> _Wat te doen_:
**A.** Geef het stuk van "De drie vrije" tot en met "toegestaan. Zwart begint." uit de tekst over de Go-regels opnieuw, en hernoem daarin "punten" overal tot "bordpunten".
**B.** Hoeveel punten voegt Wit volgens de tekst over de Go-regels aan zijn totaal toe na het slaan van de zwarte groep met slechts één vrijheid?

In Go zijn een aantal basis concepten van kracht: Groepen, vrijheden en gebied:

  • Een groep bestaat uit stenen van dezelfde kleur, die horizontaal of verticaal verbonden zijn:

De witte stenen vormen een enkele groep.
De zwarte stenen bestaan uit twee groepen.

  • Vrijheden zijn vrije bordpunten die horizontaal of verticaal aan een steen of een groep grenzen, zoals de blauw gemarkeerde punten in het diagram:

  • Lege bordpunten die omringd zijn door stenen van één kleur, gelden als gebied van de betreffende speler:

De zes vrije punten linksboven gelden als wit gebied.

De drie vrije punten rechts gelden als zwart gebied.

De zes vrije punten linksonder zijn neutraal: ze zijn niet omringd door stenen van één kleur.

Zetten

Het spel begint op een leeg bord.

De ene speler neemt Zwart, de ander Wit. 

Spelers zetten beurtelings een steen van hun kleur op een vrij punt van het bord. Passen is toegestaan. Zwart begint.

Het zetten van een steen is aan twee restricties onderhevig: de Ko regel en het verbod op zelfmoord zetten.

Slaan

Indien een steen of groep door een zet van de tegenstander z'n laatste vrijheid verliest geldt deze steen of groep als geslagen, en wordt door de slaande speler van het bord genomen, om bij zijn puntentotaal te voegen:

De goep zwarte stenen heeft slechts één vrijheid. Een witte steen op dat punt resulteert in het slaan van de gehele groep. Wit voegt vijf punten toe aan zijn totaal, voor vijf geslagen stenen.

 

Een witte steen op één van de gemarkeerde punten slaat de zwarte groep niet, omdat de groep nog een vrijheid over heeft. Op de volgende zet kan wit de groep echter wel slaan door de laatste vrijheid ervan te bezetten.

 

Zelfmoord zetten

Een steen kan niet op een punt gezet worden waar deze steen, of de groep waar hij van uitmaakt, zelf geen vrijheden heeft, Tenzij het plaatsen van de steen tot gevolg heeft dat een steen of groep van de tegenstander geslagen wordt.

 

Zwart mag niet op de punten met de transparante zwarte stenen zetten, omdat hij dan zelf geen vrijheden heeft.

 

Een witte steen mag echter wel op het punt met de transparante witte steen gezet worden, hoewel de resulterende groep van drie geen vrijheden heeft, omdat de zwarte groep door die zet geslagen wordt. Nadat de zwarte groep van het bord is genomen, heeft de witte groep weer vrijheden.

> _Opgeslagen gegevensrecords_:
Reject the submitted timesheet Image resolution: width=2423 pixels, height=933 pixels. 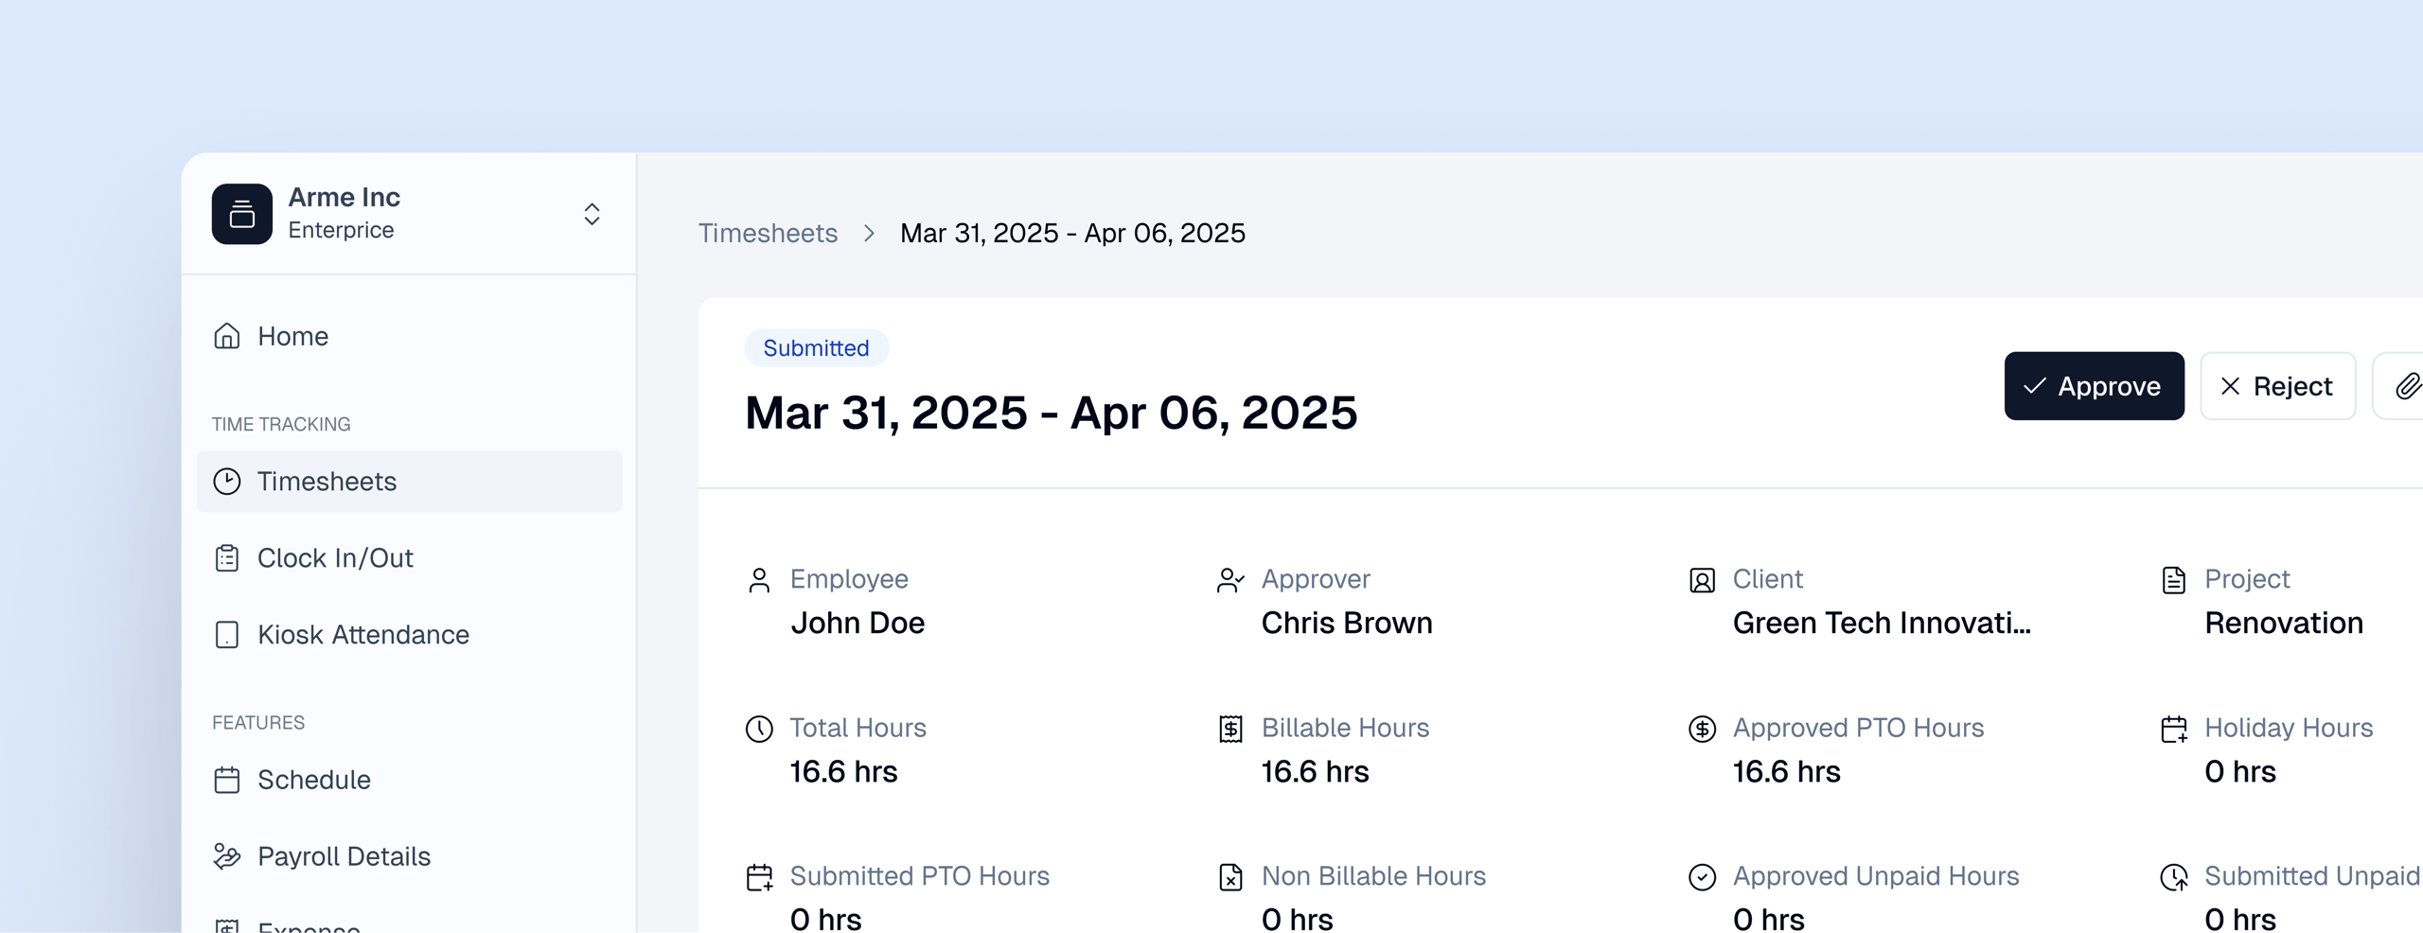click(2276, 386)
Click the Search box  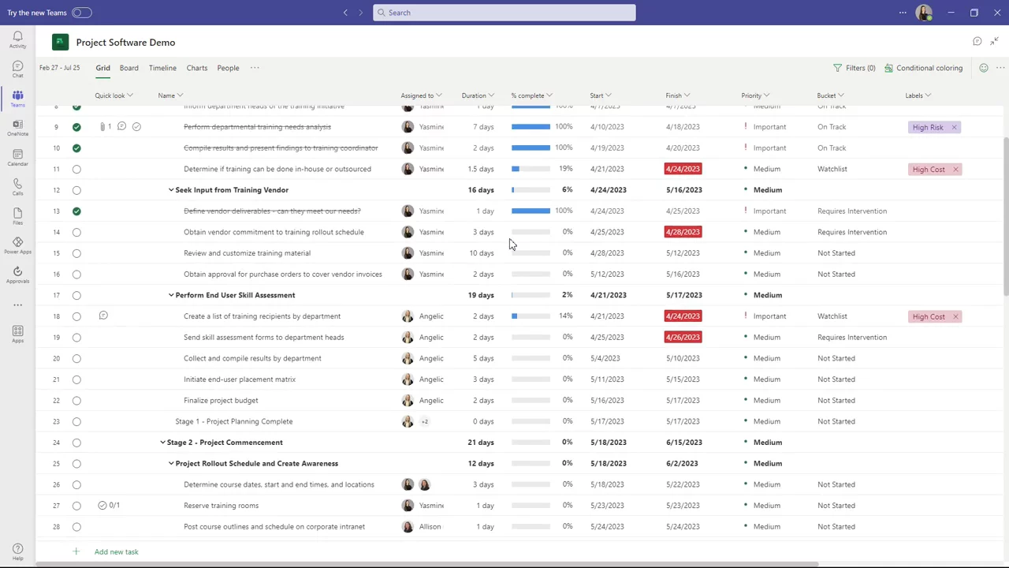click(505, 13)
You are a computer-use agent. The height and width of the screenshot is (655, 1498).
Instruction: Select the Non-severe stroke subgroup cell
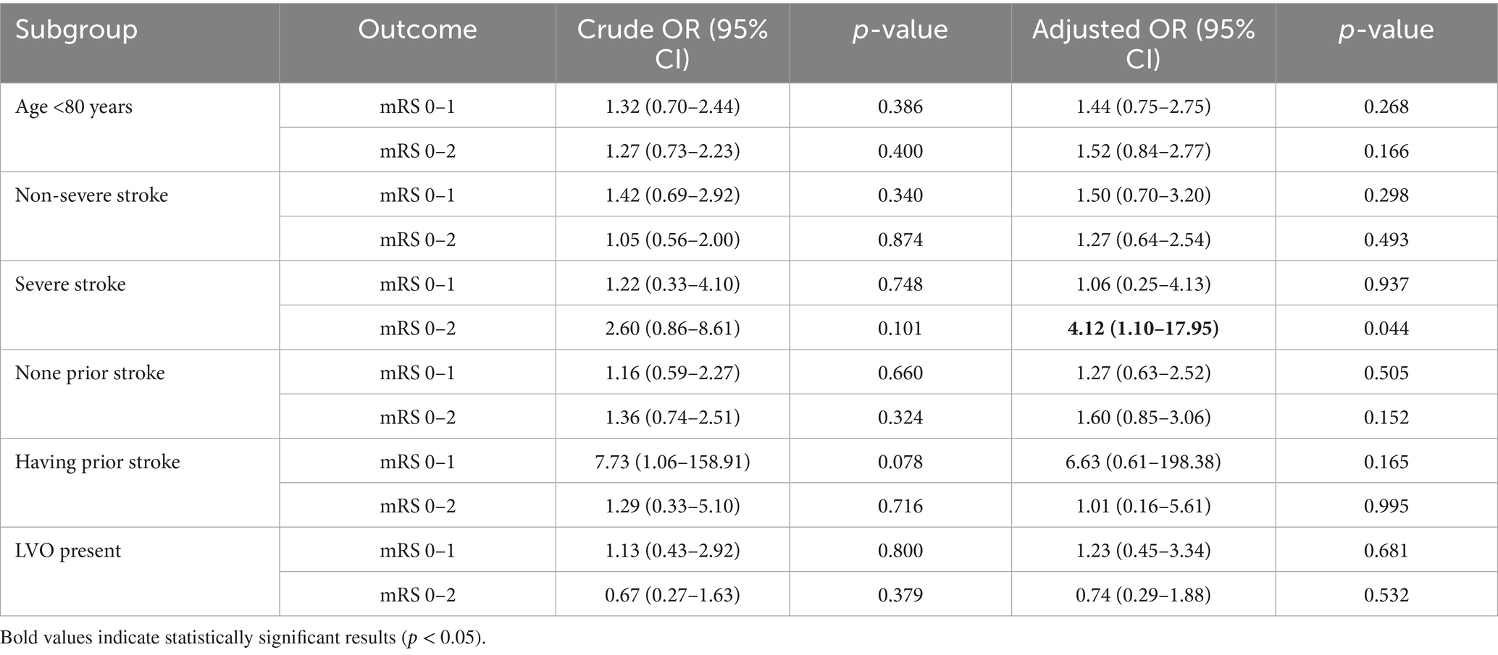91,195

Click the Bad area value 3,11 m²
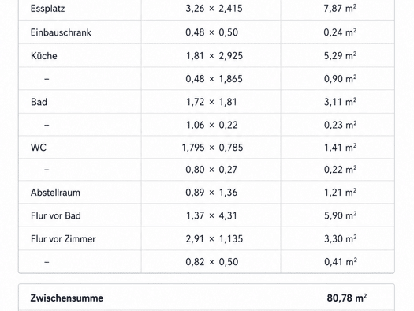341,102
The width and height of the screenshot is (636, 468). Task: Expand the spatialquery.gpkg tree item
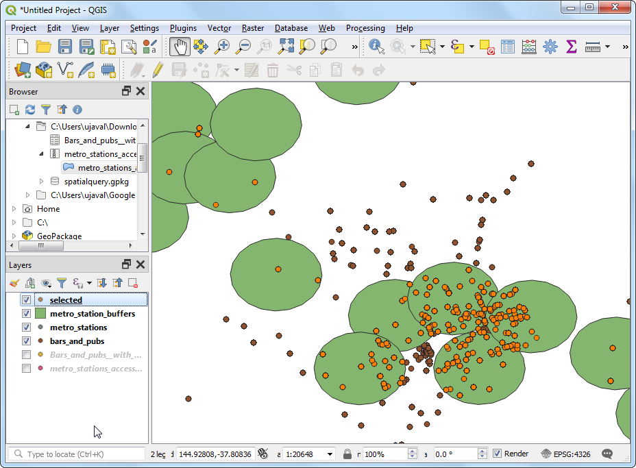tap(42, 182)
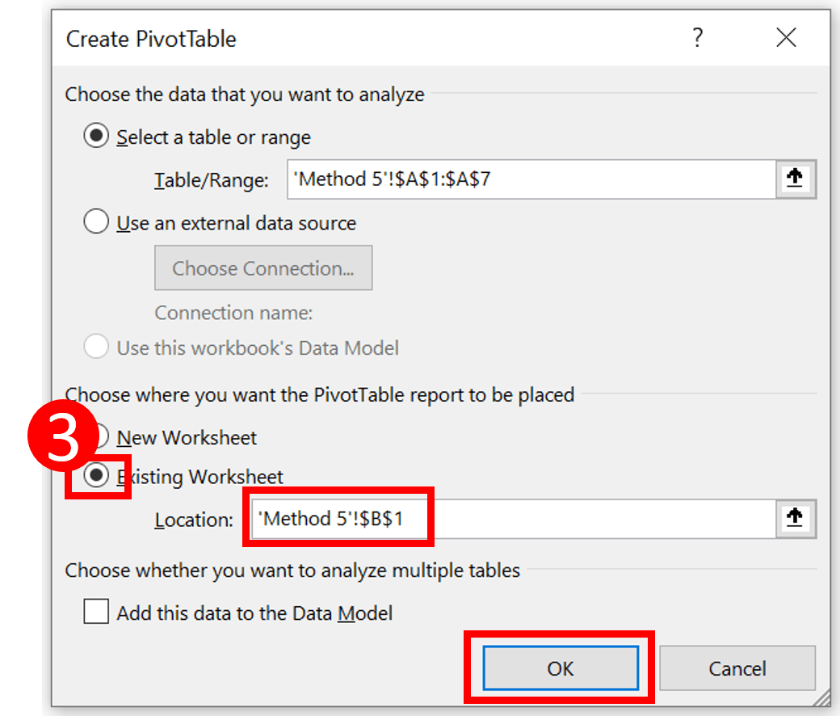Cancel the Create PivotTable dialog
840x716 pixels.
(x=737, y=668)
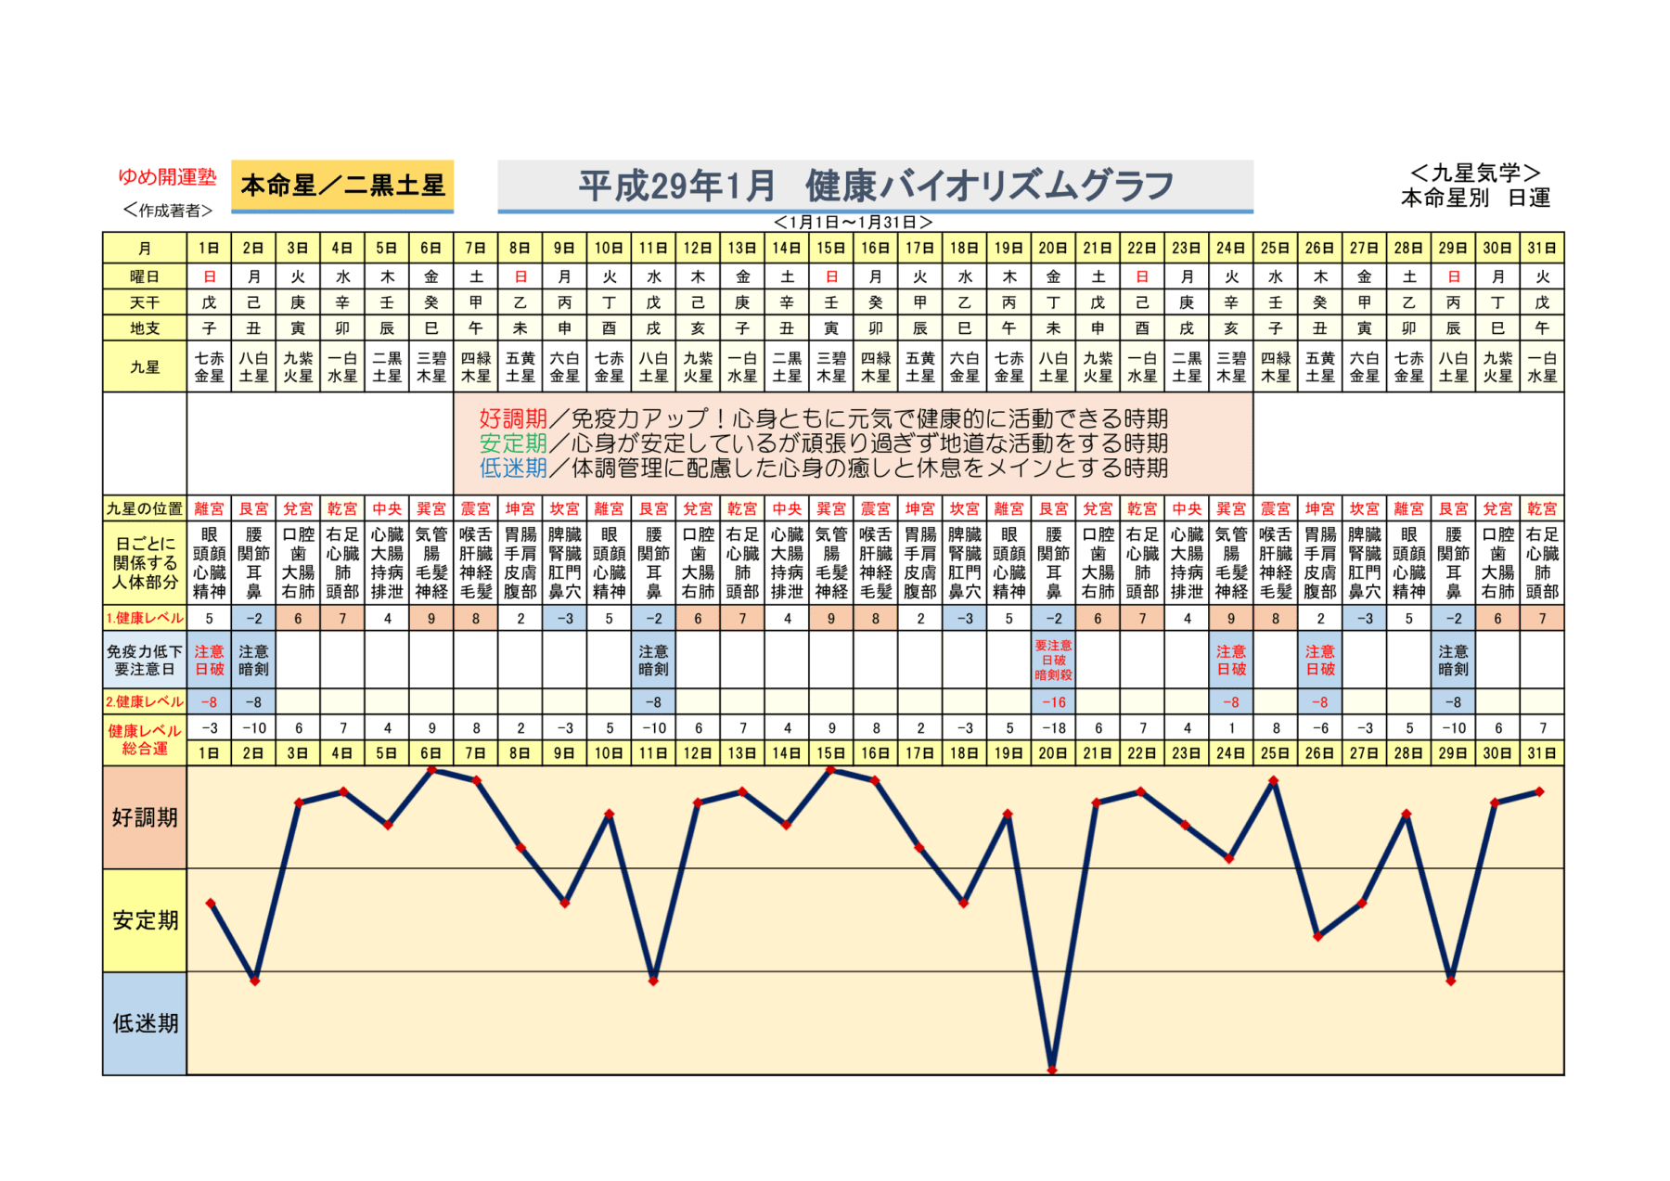Click the ＜作成著者＞ label
This screenshot has width=1670, height=1181.
pyautogui.click(x=167, y=211)
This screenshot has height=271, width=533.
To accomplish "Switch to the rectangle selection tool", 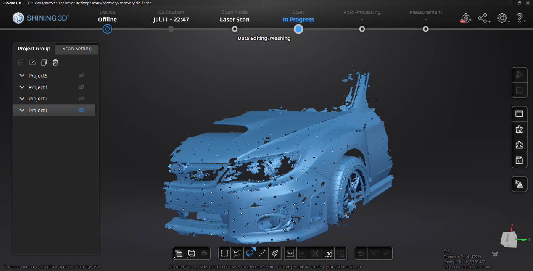I will 224,253.

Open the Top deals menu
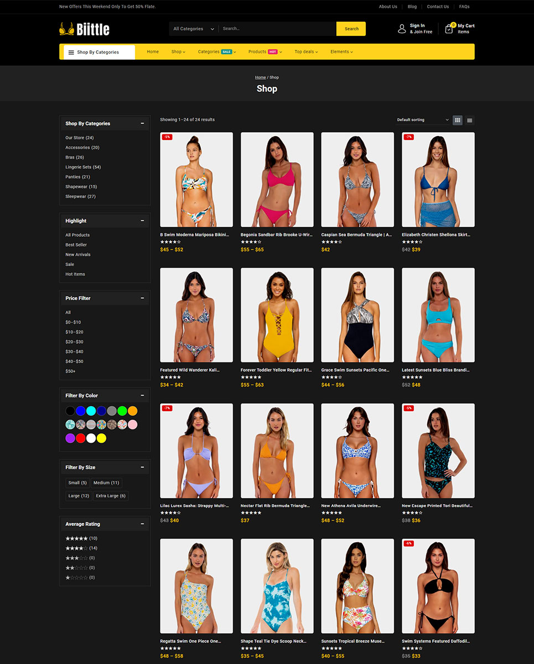tap(306, 52)
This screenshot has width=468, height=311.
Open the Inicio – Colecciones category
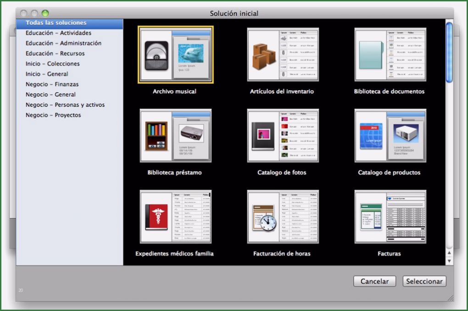(52, 63)
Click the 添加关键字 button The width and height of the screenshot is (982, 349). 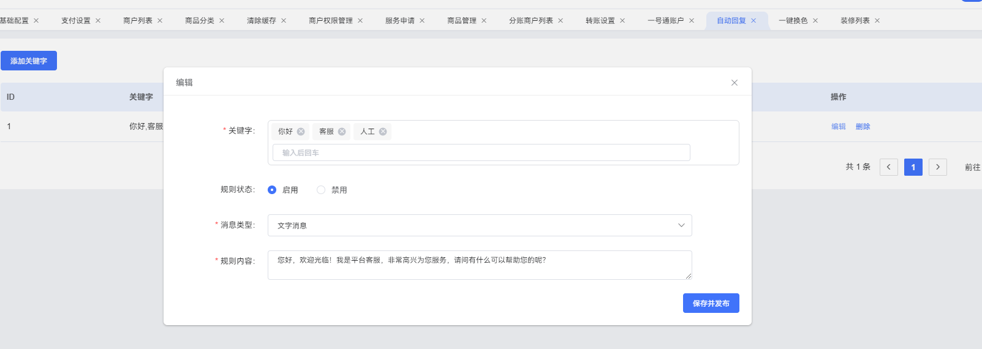pos(29,61)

> _Gegeven antwoorden_:
**A.**
De drie vrije bordpunten rechts gelden als zwart gebied.

De zes vrije bordpunten linksonder zijn neutraal: ze zijn niet omringd door stenen van één kleur.

Zetten

Het spel begint op een leeg bord.

De ene speler neemt Zwart, de ander Wit. 

Spelers zetten beurtelings een steen van hun kleur op een vrij punt van het bord. Passen is toegestaan. Zwart begint.

**B.** Vijf punten, voor vijf geslagen stenen.